## What is required
Repeat every line of the data verbatim.

######

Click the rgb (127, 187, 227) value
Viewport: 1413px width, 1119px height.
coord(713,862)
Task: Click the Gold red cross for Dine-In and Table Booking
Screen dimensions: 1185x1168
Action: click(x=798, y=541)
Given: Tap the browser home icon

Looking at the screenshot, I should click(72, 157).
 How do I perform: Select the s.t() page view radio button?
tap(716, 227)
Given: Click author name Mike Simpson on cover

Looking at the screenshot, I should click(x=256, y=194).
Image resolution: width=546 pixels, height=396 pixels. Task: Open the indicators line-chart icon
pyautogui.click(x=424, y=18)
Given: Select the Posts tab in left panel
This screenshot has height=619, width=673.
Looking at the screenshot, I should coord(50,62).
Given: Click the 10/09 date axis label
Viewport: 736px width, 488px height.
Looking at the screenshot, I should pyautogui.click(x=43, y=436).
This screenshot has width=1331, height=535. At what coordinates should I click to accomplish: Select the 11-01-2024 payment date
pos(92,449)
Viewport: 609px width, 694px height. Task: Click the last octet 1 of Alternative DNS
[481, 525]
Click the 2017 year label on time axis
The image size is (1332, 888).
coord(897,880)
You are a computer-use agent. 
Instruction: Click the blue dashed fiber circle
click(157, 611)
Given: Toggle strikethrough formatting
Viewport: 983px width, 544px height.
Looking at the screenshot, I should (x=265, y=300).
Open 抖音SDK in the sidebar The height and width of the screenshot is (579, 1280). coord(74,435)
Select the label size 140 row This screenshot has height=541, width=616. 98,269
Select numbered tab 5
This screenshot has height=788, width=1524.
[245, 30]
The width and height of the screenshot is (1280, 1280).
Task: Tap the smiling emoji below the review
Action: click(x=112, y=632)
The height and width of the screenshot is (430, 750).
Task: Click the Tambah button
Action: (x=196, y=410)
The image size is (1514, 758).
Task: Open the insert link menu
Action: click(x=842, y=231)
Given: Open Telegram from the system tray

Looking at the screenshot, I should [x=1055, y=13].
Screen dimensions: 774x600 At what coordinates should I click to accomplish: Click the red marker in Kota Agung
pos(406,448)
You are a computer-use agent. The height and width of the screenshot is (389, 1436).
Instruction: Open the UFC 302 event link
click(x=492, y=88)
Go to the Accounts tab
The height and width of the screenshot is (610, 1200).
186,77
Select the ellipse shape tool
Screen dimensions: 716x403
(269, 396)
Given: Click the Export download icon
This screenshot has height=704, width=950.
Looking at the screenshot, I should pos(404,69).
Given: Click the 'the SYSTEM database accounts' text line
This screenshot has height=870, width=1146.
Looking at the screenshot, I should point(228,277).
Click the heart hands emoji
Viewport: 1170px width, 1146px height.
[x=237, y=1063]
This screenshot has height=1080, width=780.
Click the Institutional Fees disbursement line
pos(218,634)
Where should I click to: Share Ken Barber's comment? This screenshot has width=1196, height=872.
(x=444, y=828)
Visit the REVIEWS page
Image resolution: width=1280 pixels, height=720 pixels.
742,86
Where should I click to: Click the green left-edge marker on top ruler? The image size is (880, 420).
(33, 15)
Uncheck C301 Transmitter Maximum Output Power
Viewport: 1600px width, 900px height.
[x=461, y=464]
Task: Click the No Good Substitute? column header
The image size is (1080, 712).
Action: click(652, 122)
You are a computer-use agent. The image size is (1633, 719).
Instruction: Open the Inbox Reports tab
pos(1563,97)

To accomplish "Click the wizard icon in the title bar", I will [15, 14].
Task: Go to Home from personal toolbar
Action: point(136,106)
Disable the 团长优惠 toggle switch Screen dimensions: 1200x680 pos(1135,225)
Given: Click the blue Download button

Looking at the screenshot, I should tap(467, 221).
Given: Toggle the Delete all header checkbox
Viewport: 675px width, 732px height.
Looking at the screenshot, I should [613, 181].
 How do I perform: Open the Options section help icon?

######

## Response
Click the rgb (127, 187, 227) value
Viewport: 1413px width, 1119px height.
coord(713,862)
Task: Click the Gold red cross for Dine-In and Table Booking
Screen dimensions: 1185x1168
Action: click(x=798, y=541)
Given: Tap the browser home icon

Looking at the screenshot, I should click(72, 157).
 How do I perform: Select the s.t() page view radio button?
tap(716, 227)
Given: Click author name Mike Simpson on cover

Looking at the screenshot, I should click(x=256, y=194).
Image resolution: width=546 pixels, height=396 pixels. Task: Open the indicators line-chart icon
pyautogui.click(x=424, y=18)
Given: Select the Posts tab in left panel
This screenshot has height=619, width=673.
Looking at the screenshot, I should coord(50,62).
Given: Click the 10/09 date axis label
Viewport: 736px width, 488px height.
Looking at the screenshot, I should pyautogui.click(x=43, y=436).
This screenshot has width=1331, height=535. At what coordinates should I click to accomplish: Select the 11-01-2024 payment date
pos(92,449)
Viewport: 609px width, 694px height. Task: Click the last octet 1 of Alternative DNS
[481, 525]
Click the 2017 year label on time axis
The image size is (1332, 888).
coord(897,880)
You are a computer-use agent. 
Instruction: Click the blue dashed fiber circle
click(157, 611)
Given: Toggle strikethrough formatting
Viewport: 983px width, 544px height.
Looking at the screenshot, I should (x=265, y=300).
Open 抖音SDK in the sidebar The height and width of the screenshot is (579, 1280). coord(74,435)
Select the label size 140 row This screenshot has height=541, width=616. 98,269
Select numbered tab 5
This screenshot has height=788, width=1524.
[245, 30]
The width and height of the screenshot is (1280, 1280).
Task: Tap the smiling emoji below the review
Action: click(x=112, y=632)
The height and width of the screenshot is (430, 750).
Task: Click the Tambah button
Action: (x=196, y=410)
The image size is (1514, 758).
Task: Open the insert link menu
Action: click(x=842, y=231)
Given: Open Telegram from the system tray

Looking at the screenshot, I should [x=1055, y=13].
Screen dimensions: 774x600 At what coordinates should I click to accomplish: Click the red marker in Kota Agung
pos(406,448)
You are a computer-use agent. The height and width of the screenshot is (389, 1436).
Instruction: Open the UFC 302 event link
click(x=492, y=88)
Go to the Accounts tab
The height and width of the screenshot is (610, 1200).
186,77
Select the ellipse shape tool
Screen dimensions: 716x403
(269, 396)
Given: Click the Export download icon
This screenshot has height=704, width=950.
Looking at the screenshot, I should pos(404,69).
Given: Click the 'the SYSTEM database accounts' text line
This screenshot has height=870, width=1146.
Looking at the screenshot, I should point(228,277).
Click the heart hands emoji
Viewport: 1170px width, 1146px height.
[x=237, y=1063]
This screenshot has height=1080, width=780.
Click the Institutional Fees disbursement line
pos(218,634)
Where should I click to: Share Ken Barber's comment? This screenshot has width=1196, height=872.
(x=444, y=828)
Visit the REVIEWS page
Image resolution: width=1280 pixels, height=720 pixels.
742,86
Where should I click to: Click the green left-edge marker on top ruler? The image size is (880, 420).
(33, 15)
Uncheck C301 Transmitter Maximum Output Power
Viewport: 1600px width, 900px height.
[x=461, y=464]
Task: Click the No Good Substitute? column header
The image size is (1080, 712).
Action: click(652, 122)
You are a computer-use agent. The image size is (1633, 719).
Instruction: Open the Inbox Reports tab
pos(1563,97)

To accomplish "Click the wizard icon in the title bar", I will [15, 14].
Task: Go to Home from personal toolbar
Action: point(136,106)
Disable the 团长优惠 toggle switch Screen dimensions: 1200x680 pos(1135,225)
Given: Click the blue Download button

Looking at the screenshot, I should tap(467, 221).
Given: Toggle the Delete all header checkbox
Viewport: 675px width, 732px height.
Looking at the screenshot, I should [613, 181].
 How do I perform: Open the Options section help icon?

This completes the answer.